§ **Te lezen fragment**
──────
2. Ingeval van te late betalingen wordt rente in rekening gebracht. Het rentepercentage is voor het gehele kalenderjaar gelijk aan de wettelijke rente conform artikel 6:119 BW.

3. Informatieverstrekking door werkgever aan pensioenfonds

Artikel 9 Uitvoeringsovereenkomst

1. De Onderneming is verplicht het Pensioenfonds op diens verzoek of ongevraagd te informeren over alle ontwikkelingen binnen de Onderneming die van invloed kunnen zijn op de pensioenregeling en de daaruit voortvloeiende huidige en toekomstige

pensioenverplichtingen van het Pensioenfonds.

2. Het Pensioenfonds is verplicht de deelnemer binnen 3 maanden na aanvang van het deelnemerschap te informeren over de inhoud van de pensioenregeling, de toeslagverlening, het recht van de werknemer om bij het Pensioenfonds het geldende Pensioenreglement op te vragen, omstandigheden die betrekking hebben op het functioneren van het Pensioenfonds en het recht van de deelnemer om bij het Pensioenfonds een verzoek in te dienen voor een berekening van de effecten van uitruil van zijn pensioenaanspraken.

3. De Onderneming is verplicht het Pensioenfonds binnen een door het Pensioenfonds aan te geven termijn alle gegevens en informatie te verstrekken, die het Pensioenfonds

redelijkerwijs nodig heeft om de pensioenregeling op correcte wijze te kunnen uitvoeren.

4. De Onderneming staat er jegens het Pensioenfonds voor in, dat de in het vorige lid

bedoel¬de gegevens en informatie juist zijn. Het Pensioenfonds is niet aansprakelijk voor de gevolgen van het leveren van onjuiste of onvolledige gegevens en informatie door de

Onderneming aan het Pensioenfonds.

(22)

5. De Onderneming zal binnen vijf maanden na afloop van een kalenderjaar een verklaring aan het Pensioenfonds leveren ten aanzien van de juistheid en volledigheid van de door de Onderneming verstrekte gegevens en informatie met betrekking tot het betreffende

kalenderjaar.

6. Het Pensioenfonds is verplicht om op verzoek van de Onderneming de gegevens met betrekking tot de deelnemers en gewezen deelnemers beschikbaar te stellen aan de Onderneming ten behoeve van berekeningen die redelijkerwijs nodig zijn om de pensioenverplichtingen te waarderen in de jaarrekening van de Onderneming.

4. Procedures premiebetalingsachterstand

Artikel 6 Uitvoeringsovereenkomst

1. De Onderneming is ingeval van overschrijding van de in artikel 5 genoemde termijnen verplicht over het achterstallige bedrag aan pensioenpremie rente en eventuele andere kosten voortvloeiend uit de overschrijding aan het Pensioenfonds te voldoen. De rente is

verschuldigd vanaf het tijdstip waarop de genoemde termijn wordt overschreden. Het rentepercentage is gelijk aan het in artikel 8 lid 2 bedoelde rentepercentage.

2. Onverminderd het gestelde in lid 1 zal het Pensioenfonds in geval van overschrijding van de in artikel 5 genoemde termijnen, de Onderneming binnen 2 weken na het tijdstip van overschrijding, schriftelijk aanmanen tot zo spoedig mogelijke betaling.
──────
§ **Opdracht a**
Vertaal de volgende zin uit het fragment over de uitvoeringsovereenkomst in het Engels: "Ingeval van te late betalingen wordt rente in rekening gebracht."
Het fragment en de records komen uit verschillende bronnen.
──────
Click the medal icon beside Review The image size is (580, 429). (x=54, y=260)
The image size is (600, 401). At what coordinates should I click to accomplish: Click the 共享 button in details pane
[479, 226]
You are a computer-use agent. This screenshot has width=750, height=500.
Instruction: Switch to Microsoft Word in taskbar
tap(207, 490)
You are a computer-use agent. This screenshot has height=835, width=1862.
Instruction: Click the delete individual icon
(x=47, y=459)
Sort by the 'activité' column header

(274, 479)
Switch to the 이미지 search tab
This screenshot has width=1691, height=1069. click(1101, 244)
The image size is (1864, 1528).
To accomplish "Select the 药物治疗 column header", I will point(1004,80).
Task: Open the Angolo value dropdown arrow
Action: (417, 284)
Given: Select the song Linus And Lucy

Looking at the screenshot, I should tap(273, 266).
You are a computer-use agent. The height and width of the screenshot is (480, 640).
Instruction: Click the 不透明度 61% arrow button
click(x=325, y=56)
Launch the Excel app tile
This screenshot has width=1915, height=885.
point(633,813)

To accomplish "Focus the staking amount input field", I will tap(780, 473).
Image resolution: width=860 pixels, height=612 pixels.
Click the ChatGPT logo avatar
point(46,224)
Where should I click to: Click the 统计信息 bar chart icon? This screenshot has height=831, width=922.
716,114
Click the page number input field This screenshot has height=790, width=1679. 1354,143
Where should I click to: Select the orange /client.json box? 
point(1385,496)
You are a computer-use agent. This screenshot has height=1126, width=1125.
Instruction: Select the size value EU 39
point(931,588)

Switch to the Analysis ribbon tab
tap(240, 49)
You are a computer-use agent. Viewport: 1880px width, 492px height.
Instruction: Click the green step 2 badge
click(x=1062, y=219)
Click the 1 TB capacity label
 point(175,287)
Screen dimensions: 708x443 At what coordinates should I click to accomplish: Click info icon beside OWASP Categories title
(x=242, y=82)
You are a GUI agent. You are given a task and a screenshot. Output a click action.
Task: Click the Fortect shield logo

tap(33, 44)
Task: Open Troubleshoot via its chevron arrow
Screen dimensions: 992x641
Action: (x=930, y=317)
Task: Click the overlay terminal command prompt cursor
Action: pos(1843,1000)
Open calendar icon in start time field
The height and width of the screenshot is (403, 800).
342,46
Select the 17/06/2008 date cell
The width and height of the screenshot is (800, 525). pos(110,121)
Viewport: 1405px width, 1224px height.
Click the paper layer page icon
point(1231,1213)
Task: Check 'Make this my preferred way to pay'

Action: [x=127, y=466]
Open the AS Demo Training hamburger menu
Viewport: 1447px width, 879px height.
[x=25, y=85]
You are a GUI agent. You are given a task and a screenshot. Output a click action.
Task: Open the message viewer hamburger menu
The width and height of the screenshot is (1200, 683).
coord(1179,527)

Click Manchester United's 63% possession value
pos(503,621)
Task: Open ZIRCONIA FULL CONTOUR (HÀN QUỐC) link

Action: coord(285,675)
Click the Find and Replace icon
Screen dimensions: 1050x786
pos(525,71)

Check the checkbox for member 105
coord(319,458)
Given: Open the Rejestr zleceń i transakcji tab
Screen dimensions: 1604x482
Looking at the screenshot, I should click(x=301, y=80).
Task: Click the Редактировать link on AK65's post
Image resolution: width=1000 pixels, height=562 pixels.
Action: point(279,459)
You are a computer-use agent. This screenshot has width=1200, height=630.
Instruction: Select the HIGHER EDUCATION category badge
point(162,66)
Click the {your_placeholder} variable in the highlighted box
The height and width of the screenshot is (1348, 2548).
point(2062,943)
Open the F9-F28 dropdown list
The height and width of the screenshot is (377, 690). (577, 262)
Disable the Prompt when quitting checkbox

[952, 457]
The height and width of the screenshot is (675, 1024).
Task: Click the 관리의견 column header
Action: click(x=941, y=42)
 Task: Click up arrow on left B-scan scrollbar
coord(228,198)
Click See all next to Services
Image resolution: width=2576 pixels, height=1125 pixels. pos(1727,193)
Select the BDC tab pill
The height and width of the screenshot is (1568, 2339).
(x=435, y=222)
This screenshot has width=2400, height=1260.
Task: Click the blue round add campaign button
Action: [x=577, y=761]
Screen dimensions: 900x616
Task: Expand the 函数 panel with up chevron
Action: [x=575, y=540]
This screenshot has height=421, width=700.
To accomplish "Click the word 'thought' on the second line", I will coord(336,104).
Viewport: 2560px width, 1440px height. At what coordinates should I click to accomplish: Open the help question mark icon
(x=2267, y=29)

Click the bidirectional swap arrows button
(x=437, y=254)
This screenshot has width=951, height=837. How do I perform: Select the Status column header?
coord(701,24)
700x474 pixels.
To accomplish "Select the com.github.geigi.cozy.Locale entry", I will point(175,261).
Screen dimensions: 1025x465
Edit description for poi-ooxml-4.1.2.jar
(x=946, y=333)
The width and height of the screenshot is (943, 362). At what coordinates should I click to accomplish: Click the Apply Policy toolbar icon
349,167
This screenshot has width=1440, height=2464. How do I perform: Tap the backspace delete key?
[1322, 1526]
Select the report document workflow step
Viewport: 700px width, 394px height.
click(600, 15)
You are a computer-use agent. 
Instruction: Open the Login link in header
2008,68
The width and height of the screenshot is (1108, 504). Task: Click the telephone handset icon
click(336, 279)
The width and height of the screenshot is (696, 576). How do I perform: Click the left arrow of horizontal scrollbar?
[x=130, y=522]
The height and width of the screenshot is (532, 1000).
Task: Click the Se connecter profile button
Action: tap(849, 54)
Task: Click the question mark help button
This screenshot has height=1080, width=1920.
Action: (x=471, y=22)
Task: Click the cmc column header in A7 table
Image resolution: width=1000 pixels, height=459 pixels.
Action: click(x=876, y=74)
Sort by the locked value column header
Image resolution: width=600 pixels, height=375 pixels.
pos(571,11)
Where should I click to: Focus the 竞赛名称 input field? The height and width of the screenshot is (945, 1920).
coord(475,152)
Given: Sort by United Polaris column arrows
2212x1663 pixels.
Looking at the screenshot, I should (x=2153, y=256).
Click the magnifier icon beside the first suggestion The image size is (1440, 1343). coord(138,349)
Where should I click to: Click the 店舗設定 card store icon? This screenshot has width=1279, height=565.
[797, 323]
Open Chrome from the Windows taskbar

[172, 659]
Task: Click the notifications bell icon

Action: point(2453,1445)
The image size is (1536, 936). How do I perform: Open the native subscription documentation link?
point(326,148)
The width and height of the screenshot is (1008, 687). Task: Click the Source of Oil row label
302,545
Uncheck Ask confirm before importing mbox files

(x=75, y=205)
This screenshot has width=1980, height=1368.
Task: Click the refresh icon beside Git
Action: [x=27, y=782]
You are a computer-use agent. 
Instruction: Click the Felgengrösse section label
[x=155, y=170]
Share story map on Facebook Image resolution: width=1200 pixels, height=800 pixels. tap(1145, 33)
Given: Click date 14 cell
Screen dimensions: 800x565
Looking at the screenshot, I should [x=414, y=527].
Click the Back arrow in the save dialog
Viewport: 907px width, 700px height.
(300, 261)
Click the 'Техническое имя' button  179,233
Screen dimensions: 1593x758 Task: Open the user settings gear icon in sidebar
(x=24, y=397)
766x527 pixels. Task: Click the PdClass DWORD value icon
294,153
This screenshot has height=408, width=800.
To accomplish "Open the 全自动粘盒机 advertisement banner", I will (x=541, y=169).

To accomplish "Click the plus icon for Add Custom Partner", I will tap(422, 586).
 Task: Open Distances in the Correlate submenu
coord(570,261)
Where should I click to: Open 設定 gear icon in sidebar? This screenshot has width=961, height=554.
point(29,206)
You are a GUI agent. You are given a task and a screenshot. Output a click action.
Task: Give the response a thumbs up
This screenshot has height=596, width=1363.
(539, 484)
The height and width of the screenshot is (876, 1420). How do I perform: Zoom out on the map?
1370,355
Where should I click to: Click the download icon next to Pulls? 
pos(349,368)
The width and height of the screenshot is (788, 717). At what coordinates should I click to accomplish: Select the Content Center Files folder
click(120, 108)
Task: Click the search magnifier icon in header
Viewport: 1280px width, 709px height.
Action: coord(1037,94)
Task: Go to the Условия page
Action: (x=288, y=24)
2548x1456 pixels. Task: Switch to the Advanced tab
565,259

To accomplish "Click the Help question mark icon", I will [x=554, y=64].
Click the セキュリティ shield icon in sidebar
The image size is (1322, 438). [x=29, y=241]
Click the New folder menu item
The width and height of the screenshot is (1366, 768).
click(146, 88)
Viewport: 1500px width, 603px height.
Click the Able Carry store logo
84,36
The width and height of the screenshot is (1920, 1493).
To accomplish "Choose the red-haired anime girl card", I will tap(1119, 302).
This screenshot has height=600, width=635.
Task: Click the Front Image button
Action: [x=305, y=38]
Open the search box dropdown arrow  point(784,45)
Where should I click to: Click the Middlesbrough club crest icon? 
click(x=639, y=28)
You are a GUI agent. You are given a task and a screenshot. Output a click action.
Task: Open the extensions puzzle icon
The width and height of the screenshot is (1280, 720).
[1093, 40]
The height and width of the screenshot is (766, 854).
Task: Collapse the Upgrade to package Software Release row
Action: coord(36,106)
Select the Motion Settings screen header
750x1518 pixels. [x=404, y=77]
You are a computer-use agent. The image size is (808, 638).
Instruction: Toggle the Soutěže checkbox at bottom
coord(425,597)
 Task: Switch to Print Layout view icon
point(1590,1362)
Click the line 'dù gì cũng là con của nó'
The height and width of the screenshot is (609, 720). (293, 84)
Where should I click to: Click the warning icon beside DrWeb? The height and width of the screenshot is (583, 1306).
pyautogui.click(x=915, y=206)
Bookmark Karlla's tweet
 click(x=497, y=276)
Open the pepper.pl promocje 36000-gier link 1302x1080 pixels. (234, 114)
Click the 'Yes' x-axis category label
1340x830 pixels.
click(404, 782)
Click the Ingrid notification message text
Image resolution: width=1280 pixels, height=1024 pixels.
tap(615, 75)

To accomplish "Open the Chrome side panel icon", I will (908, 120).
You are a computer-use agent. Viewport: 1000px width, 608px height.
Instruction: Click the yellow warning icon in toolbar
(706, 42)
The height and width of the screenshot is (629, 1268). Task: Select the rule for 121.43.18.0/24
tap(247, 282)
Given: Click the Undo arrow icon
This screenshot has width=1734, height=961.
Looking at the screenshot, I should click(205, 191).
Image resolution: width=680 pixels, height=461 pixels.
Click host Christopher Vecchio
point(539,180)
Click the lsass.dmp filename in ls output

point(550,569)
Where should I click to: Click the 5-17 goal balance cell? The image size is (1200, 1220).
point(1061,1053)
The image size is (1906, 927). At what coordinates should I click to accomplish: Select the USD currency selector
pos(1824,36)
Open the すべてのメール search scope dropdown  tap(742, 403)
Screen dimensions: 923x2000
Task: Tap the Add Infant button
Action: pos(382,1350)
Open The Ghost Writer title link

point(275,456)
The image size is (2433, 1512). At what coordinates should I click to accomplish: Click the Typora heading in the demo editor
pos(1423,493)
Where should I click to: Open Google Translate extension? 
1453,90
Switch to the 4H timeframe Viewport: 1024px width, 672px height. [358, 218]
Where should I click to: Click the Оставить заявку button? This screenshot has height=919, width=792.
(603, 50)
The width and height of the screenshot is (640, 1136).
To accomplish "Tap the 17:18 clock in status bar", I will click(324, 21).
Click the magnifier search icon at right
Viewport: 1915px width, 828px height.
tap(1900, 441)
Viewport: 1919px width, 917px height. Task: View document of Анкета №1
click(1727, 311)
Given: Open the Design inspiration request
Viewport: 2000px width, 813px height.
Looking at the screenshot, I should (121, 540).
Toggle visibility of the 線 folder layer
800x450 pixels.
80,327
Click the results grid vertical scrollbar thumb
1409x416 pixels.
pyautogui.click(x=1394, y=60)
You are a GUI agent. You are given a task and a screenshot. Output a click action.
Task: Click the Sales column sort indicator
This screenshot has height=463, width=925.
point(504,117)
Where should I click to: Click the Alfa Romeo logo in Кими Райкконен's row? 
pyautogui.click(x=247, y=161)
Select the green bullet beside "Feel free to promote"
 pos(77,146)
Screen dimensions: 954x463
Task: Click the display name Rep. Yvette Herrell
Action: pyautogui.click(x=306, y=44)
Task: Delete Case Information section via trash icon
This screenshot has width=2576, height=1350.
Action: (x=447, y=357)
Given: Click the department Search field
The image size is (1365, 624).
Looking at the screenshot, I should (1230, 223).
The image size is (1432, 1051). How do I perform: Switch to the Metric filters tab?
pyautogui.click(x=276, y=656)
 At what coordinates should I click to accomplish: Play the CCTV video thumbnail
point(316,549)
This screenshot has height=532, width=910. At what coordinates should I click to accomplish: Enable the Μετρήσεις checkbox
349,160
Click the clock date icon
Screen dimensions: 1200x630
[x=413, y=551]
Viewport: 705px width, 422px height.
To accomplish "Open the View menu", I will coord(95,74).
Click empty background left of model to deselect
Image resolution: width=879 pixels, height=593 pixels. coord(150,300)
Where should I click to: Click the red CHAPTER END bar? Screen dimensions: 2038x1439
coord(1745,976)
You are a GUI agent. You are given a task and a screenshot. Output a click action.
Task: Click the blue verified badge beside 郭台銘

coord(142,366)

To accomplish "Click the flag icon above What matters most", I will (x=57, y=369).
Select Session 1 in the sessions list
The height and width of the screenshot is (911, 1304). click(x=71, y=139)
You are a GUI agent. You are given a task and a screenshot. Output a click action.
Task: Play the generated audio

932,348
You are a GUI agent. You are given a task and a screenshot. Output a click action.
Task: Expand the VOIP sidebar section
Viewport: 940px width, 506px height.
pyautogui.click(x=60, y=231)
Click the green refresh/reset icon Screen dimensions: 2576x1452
──────
§ **Opdracht b**
Citeer uit de records het gedeelte dat opent met de regel die "will (908, 120)." bevat en sluit met de regel die "tap(247, 282)" bevat, beide regels inbegrepen.

§ **Schriftelijk antwoord a**
In the event of late payments, interest will be charged.

§ **Schriftelijk antwoord b**
To accomplish "Open the Chrome side panel icon", I will (908, 120).
You are a computer-use agent. Viewport: 1000px width, 608px height.
Instruction: Click the yellow warning icon in toolbar
(706, 42)
The height and width of the screenshot is (629, 1268). Task: Select the rule for 121.43.18.0/24
tap(247, 282)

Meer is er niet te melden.